Verify that a BlockParser produces the correct data structure from a minimal fixture. The fixture is the smallest possible snippet of output text that exercises the parser — not a real output file.

MULLIKEN_FIXTURE = """\
 Mulliken charges:
               1
     1  O   -0.8476
     2  H    0.4238
     3  H    0.4238
 Sum of Mulliken charges =   0.00000
"""

@pytest.mark.contract
def test_mulliken_charges_parsed():
    result = parse_qchem_output(MULLIKEN_FIXTURE)
    mulliken = result.get_charges("Mulliken")
    assert mulliken is not None
    assert len(mulliken.charges) == 3
    assert isinstance(mulliken.charges[0], float)

Contract tests are the workhorses of the test suite.
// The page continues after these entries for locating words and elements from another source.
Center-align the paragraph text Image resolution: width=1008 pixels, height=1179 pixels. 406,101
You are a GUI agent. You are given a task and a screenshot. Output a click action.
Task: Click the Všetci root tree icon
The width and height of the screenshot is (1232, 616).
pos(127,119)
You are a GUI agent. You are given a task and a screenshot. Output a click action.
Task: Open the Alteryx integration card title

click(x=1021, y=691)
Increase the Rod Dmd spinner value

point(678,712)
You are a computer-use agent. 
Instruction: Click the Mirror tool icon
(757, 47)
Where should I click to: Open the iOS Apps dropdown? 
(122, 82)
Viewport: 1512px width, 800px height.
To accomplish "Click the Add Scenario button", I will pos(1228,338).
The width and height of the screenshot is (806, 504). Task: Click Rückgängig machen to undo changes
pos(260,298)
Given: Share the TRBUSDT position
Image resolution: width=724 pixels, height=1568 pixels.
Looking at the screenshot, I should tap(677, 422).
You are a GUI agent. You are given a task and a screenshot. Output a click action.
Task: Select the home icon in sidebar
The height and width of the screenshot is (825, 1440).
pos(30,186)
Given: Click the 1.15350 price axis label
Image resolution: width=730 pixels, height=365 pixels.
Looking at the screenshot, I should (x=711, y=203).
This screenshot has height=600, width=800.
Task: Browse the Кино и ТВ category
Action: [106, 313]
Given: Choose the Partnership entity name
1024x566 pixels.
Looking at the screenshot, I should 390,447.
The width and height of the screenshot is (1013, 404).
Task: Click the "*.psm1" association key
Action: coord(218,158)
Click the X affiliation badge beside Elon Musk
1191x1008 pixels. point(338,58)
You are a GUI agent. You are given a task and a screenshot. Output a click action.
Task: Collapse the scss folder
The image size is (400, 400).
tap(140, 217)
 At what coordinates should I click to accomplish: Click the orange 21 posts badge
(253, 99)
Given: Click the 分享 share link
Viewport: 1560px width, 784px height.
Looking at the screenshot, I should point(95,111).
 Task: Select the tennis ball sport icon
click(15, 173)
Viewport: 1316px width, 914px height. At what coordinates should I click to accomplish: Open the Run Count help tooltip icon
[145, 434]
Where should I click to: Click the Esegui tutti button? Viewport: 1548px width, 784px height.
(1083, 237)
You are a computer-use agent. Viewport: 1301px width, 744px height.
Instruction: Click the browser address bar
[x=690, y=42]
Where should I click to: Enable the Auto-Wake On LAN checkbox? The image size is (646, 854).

Write one for every BlockParser you add.

Integration tests

Test the full parse pipeline against real output files from tests/testing_data/. Assert on functional correctness — the right fields are populated, the right states are found — but do not assert on exact floating-point values.

@pytest.mark.integration
def test_qchem_tddft_sp_parses_excited_states(testing_data_path):
    text = (testing_data_path / "qchem" / "h2o" / "tddft_sp.out").read_text()
    result = parse_qchem_output(text)
    assert result.termination_status == "NORMAL"
    assert result.tddft is not None
    assert len(result.tddft.tddft_states) > 0
    assert result.tddft.tddft_states[0].excitation_energy_ev > 0

Regression tests

Same scope as integration, but assert on exact values using pytest.approx. These tests catch unintended numerical changes — a parser refactor that accidentally changes a parsed energy value.

@pytest.mark.regression
def test_qchem_tddft_sp_first_state_energy(testing_data_path):
    text = (testing_data_path / "qchem" / "h2o" / "tddft_sp.out").read_text()
    result = parse_qchem_output(text)
    state = result.tddft.tddft_states[0]
    assert state.excitation_energy_ev == pytest.approx(7.654, abs=1e-3)
    assert state.oscillator_strength  == pytest.approx(0.0821, abs=1e-4)

Directory Structure

The test directory mirrors the source layout:

tests/
    conftest.py              # testing_data_path fixture (shared)
    smoke_test.py            # end-to-end smoke tests

    common/
        test_api_docs.py
        test_input_serialization.py
        test_results_serialization.py

    geometry/
        test_static.py
        test_topology.py
        test_trajectory.py
        test_annotated.py

    io/
        test_peekable.py
        orca/
            orca_builders/
            orca_parsers/
        qchem/
            qchem_builders/
            qchem_parsers/
                tddft/
                adc/

    postprocess/
        test_postprocess.py

    testing_data/
        geometries/           # .xyz files
        orca/h2o/             # .out files
        qchem/h2o/            # .out files

Every test file lives in a directory that mirrors its corresponding source module. Parser tests live under io/<program>/qchem_parsers/, builder tests under io/<program>/<program>_builders/.

Fixtures

testing_data_path

Defined in tests/conftest.py. Returns a Path to tests/testing_data/:

@pytest.fixture
def testing_data_path():
    return Path(__file__).parent / "testing_data"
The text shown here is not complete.